### What you should do:
Using the data below, work out how many lines contain "trash", and report only that number.

### Information shown:
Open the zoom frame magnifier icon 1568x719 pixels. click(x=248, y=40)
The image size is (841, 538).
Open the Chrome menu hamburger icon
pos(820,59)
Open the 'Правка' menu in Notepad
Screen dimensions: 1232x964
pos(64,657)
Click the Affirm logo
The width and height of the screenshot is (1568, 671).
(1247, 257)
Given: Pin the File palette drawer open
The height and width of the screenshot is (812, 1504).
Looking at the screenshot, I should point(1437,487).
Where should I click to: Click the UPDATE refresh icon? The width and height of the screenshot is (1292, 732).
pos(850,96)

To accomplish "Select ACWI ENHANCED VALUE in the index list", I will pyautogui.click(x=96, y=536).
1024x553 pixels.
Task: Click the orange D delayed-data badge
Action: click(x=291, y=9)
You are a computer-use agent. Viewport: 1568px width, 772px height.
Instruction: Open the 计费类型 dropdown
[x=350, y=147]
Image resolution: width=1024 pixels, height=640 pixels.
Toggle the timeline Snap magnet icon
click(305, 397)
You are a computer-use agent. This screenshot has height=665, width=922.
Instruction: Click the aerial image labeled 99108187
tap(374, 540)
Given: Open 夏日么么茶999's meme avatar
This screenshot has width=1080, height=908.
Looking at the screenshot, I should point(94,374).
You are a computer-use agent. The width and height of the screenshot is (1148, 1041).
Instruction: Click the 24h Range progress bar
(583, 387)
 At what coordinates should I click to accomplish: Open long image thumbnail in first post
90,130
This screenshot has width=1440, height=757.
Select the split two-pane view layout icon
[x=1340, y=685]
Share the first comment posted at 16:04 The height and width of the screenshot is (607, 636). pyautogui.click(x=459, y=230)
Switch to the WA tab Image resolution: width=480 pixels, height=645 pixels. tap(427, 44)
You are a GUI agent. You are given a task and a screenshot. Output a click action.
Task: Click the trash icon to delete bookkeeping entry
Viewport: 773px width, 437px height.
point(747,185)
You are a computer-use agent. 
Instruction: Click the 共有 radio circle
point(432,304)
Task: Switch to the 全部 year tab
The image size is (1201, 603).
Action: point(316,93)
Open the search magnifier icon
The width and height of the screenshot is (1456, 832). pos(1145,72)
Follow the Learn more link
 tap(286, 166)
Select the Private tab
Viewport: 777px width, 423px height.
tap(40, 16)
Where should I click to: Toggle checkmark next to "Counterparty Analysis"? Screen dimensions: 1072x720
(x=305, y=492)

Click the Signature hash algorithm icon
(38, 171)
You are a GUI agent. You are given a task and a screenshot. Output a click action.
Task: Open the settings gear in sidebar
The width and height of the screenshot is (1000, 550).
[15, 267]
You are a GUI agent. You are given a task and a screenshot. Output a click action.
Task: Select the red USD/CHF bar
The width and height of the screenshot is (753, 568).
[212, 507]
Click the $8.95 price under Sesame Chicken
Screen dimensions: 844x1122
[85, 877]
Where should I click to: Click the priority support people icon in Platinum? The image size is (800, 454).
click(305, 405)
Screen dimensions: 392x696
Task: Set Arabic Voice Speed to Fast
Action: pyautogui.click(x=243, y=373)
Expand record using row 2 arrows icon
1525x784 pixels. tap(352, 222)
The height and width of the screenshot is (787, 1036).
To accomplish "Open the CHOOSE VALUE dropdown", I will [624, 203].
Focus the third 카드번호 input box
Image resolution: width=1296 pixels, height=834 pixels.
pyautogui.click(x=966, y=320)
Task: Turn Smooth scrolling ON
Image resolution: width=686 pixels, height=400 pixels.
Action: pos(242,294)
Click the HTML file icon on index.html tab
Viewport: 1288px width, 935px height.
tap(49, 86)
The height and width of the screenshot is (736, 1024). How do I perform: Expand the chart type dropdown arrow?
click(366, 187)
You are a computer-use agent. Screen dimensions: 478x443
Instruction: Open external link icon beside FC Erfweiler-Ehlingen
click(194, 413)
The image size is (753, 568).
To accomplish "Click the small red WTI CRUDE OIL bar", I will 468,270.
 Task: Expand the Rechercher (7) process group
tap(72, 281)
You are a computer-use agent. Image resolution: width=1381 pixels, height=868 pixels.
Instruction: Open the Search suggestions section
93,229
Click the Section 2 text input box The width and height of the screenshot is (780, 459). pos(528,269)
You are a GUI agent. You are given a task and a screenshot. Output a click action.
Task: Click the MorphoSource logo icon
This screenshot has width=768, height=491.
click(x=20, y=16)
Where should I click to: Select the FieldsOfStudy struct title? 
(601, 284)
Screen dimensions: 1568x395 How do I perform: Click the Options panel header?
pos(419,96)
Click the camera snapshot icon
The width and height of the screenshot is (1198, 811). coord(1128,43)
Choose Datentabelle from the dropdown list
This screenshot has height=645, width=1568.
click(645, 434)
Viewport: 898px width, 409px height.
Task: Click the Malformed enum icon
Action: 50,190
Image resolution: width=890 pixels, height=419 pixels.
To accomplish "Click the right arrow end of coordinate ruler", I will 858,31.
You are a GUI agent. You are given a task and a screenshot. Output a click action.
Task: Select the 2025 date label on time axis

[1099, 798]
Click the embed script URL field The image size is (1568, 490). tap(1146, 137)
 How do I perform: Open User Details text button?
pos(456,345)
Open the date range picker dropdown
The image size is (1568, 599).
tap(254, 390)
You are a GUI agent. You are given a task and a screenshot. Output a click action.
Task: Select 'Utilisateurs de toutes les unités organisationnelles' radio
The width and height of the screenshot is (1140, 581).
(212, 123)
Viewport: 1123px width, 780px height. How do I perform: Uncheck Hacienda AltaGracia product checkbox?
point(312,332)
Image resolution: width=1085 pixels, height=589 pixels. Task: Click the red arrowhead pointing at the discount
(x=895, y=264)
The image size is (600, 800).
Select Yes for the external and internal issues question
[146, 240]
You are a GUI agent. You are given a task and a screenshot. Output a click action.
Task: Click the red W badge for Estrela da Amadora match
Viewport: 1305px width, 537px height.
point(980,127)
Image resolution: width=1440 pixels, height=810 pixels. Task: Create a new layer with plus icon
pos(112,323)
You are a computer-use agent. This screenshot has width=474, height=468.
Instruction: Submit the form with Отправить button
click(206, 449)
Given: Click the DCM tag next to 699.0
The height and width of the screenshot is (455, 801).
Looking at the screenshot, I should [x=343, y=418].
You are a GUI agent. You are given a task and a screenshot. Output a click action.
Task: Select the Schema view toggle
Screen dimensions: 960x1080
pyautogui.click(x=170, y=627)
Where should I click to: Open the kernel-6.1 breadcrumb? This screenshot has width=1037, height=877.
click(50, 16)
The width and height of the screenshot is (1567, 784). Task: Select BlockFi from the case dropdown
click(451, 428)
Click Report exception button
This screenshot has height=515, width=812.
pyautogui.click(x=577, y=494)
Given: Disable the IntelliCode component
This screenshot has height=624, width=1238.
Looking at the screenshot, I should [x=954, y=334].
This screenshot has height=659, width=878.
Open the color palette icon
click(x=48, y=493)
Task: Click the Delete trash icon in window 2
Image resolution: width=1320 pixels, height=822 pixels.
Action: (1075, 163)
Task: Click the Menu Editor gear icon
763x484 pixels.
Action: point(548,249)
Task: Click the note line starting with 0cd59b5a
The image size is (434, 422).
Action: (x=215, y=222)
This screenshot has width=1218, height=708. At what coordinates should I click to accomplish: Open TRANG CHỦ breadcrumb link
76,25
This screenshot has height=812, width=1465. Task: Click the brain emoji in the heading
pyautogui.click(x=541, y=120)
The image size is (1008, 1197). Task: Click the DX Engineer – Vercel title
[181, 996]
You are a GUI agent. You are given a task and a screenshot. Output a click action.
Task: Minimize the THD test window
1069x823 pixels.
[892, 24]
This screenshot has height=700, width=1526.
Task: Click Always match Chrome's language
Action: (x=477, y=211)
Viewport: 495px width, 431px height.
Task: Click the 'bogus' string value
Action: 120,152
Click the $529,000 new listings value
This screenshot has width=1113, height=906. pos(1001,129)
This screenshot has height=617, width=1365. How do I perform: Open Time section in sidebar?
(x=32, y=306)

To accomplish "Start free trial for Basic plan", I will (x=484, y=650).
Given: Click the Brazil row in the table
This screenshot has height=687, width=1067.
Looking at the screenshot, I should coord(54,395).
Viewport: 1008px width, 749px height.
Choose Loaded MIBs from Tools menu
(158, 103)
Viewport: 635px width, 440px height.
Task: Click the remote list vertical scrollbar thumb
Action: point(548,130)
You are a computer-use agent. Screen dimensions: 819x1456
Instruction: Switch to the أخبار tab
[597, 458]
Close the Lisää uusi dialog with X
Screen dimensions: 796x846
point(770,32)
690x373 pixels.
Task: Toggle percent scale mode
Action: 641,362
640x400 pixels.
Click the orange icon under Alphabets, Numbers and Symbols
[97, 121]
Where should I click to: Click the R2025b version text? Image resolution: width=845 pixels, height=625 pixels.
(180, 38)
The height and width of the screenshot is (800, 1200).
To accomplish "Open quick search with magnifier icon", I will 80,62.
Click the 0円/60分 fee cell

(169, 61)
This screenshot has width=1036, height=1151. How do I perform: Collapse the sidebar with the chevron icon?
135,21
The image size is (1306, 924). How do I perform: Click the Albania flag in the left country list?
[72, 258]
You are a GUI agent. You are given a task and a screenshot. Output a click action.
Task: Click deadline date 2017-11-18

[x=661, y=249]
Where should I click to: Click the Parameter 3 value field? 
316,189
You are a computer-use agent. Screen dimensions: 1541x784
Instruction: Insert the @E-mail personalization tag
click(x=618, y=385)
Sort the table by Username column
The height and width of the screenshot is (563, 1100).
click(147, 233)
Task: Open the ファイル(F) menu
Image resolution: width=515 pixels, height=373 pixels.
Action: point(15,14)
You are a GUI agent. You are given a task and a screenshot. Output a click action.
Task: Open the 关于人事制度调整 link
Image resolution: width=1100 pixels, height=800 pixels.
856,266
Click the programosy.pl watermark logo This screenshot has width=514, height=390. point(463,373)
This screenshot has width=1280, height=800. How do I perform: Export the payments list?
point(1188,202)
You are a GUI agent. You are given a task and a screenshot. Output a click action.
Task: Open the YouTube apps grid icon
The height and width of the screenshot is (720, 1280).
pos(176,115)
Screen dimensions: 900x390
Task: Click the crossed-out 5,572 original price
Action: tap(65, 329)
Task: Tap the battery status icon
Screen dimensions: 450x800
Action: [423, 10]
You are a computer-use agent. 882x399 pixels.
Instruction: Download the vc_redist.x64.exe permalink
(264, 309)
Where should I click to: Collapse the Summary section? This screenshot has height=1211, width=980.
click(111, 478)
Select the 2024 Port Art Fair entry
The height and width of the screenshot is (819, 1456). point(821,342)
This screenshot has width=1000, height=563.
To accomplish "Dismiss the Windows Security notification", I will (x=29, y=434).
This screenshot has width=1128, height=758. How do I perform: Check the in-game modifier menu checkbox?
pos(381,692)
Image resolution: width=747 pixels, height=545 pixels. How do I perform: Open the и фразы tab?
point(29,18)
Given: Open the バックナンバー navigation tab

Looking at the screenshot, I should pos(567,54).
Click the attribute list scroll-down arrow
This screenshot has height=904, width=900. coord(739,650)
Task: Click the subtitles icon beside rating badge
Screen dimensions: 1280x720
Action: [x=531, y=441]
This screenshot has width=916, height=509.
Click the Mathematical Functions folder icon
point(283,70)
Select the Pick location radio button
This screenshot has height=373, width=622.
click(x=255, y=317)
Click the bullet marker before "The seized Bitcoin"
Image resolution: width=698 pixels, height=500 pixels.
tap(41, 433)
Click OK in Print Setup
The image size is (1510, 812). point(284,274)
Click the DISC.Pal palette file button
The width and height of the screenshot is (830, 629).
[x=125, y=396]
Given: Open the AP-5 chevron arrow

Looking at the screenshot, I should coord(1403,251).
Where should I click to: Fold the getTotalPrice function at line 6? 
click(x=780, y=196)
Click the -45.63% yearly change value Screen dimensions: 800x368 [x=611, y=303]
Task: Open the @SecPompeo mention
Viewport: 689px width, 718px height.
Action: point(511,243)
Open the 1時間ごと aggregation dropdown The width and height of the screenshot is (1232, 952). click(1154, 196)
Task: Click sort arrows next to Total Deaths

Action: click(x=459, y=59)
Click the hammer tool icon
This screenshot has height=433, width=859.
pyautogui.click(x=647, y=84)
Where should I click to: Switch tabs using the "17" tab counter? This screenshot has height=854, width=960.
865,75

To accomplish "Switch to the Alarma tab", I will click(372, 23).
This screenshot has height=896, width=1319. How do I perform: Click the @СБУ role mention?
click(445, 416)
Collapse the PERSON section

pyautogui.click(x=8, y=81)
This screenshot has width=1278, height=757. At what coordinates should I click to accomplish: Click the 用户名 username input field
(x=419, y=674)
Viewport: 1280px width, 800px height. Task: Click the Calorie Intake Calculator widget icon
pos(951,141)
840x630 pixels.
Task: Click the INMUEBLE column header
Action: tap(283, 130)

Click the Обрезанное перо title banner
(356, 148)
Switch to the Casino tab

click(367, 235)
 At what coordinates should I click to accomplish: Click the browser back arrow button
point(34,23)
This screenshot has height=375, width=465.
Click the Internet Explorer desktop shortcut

### Solution for this exercise:
2